Il terminale uomo

Il terminale uomo

Harry Benson, un programmatore di computer ossessionato dall’idea che le macchine vogliano impadronirsi del mondo, soffre di una grave forma di epilessia del lobo temporale che gli causa improvvisi raptus omicidi, seguiti da amnesia. Un’equipe di neurochirurghi decide di impiantare nel cervello di Benson una sorta di pacemaker cerebrale controllato da un computer che blocchi sul nascere gli attacchi epilettici. Ma qualcosa va storto…
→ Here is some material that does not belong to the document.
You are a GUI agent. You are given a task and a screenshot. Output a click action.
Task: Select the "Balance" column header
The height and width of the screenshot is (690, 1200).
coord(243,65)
Dell’esordio del Michael Crichton autore di pulp a getto continuo, prodotti da edicola senza nessuna pretesa artistica scritti quasi sempre sotto pseudonimo, si sa poco e poco è rimasto. Questo sgangherato romanzo potrebbe forse avere il pregio di farci immaginare quel Crichton, così lontano dal metodico creatore di best-seller, dallo chef insuperabile nel combinare gli ingredienti della scienza e della fantasia che conosciamo da un paio di decenni. Altre virtù francamente è difficile trovarne, se non forse i richiami a certo cinema ‘fantastico’ dei ’70 (quello per capirci inserito nell’antico e nobile filone della fanta-chirurgia, con effetti invariabilmente devastanti): Il terminale uomo è altrimenti assai carente sia dal punto di vista della plausibilità (ma questo sarebbe in fondo un peccato ‘aggirabile’ semplicemente dimenticando per un momento chi ne è l’autore) sia soprattutto della costruzione narrativa vera e propria: la suspence creata nella prima parte della vicenda (quella per intenderci precedente all’intervento chirurgico al cervello dello psicopatico protagonista) si risolve praticamente in un nulla di fatto, colpi di scena neanche a parlarne, profondità psicologica dei personaggi nisba, brividi non ce ne sono, sbadigli in compenso sì, purtroppo. E certo non aiuta il lettore di oggi (anche se questa non è una colpa di Crichton, ma solo una sfortunata coincidenza) il fatto che la parte ‘scientifica’ del thriller sia incentrata su ‘avveniristici’ computer a nastro perforato e su un approccio alla neurochirurgia che si è rivelato una strada senza uscita. Fortunatamente, visti i risultati. In definitiva, un romanzo consigliabile solo ai fans ‘duri e puri’ di Crichton (presente!), che avranno modo leggendolo di apprezzare ancora di più altri suoi capolavori.